Immer wieder auftretende Zufallsereignisse, wie ein Gebäudeinspektor, der mal eben ein Gebäude lahmlegt, eine Putzkolonne, die für kleines Geld den gesamten Müll beseitigt oder zufällig auftauchende Händler, halten das Spiel frisch. Es gibt viele dieser kleinen Ereignisse und zu jedem hat die KI VAL einen flotten Spruch auf den Lippen.

Zusammen ist es schöner

Der Multiplayer von Spacebase Startopia kommt in zwei unterschiedlichen Modi daher. Es gibt den kooperativen Mehrspieler Modus und den kompetitiven Mehrspieler Modus. Beide Modi unterstützen bis zu 4 Spieler. Im kooperativen Spiel arbeiten die Spieler gemeinsam daran die eigene Raumstation zur besten und besucherfreundlichsten zu machen. Im kompetitiven Spiel hingegen teilen sich alle dieselbe Raumstation und wissen nicht, wann sie auf ihre Gegenspieler treffen. Hinter jeder Sektor-Erweiterung könnte plötzlich der Gegner warten. Es gibt Bombenattentate und Kampf, um sich gegenseitig beim Bau zu behindern. Das Ziel ist es, mehr zu produzieren und glücklichere Besucher zu haben. Mit Kampf und Sabotage verlangsamt man den Gegner, das verbraucht aber auch die eigenen Ressourcen.

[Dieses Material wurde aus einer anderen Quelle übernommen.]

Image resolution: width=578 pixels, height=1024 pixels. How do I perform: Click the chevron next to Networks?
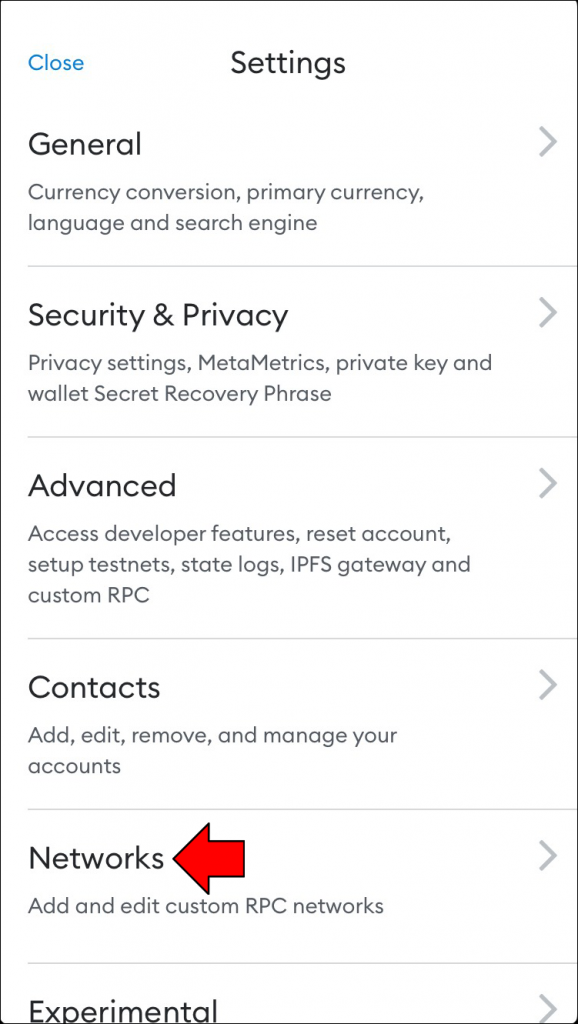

Doch trotz des Umstandes, dass Spacebase Startopia auf dem PC, der Xbox One Series S und Series X, der Playstation 4 und 5 und auf der Nintendo Switch erhältlich ist, bietet der Multiplayer kein Crossplay zwischen den ganzen Plattformen

Kämpfen wie früher

Wer irgendwann ein simples RTS gespielt hat, für den wird der Kampf in Spacebase Startopia maximal ein leichtes, nerviges Hindernis sein. Kämpfe bietet wenig Abwechslung, wenig Steuerungsmöglichkeiten und eigentlich nichts Besonderes. Es gibt drei unterschiedliche Mechs, die man in der eigenen Sicherheitszentrale haben kann, und Security Drohnen. Mithilfe der Forschung kann man die Werte der eigenen Einheiten verbessern. Die Mechs und Drohnen haben keine Spezialfertigkeiten, dafür aber ein liebevolles Design.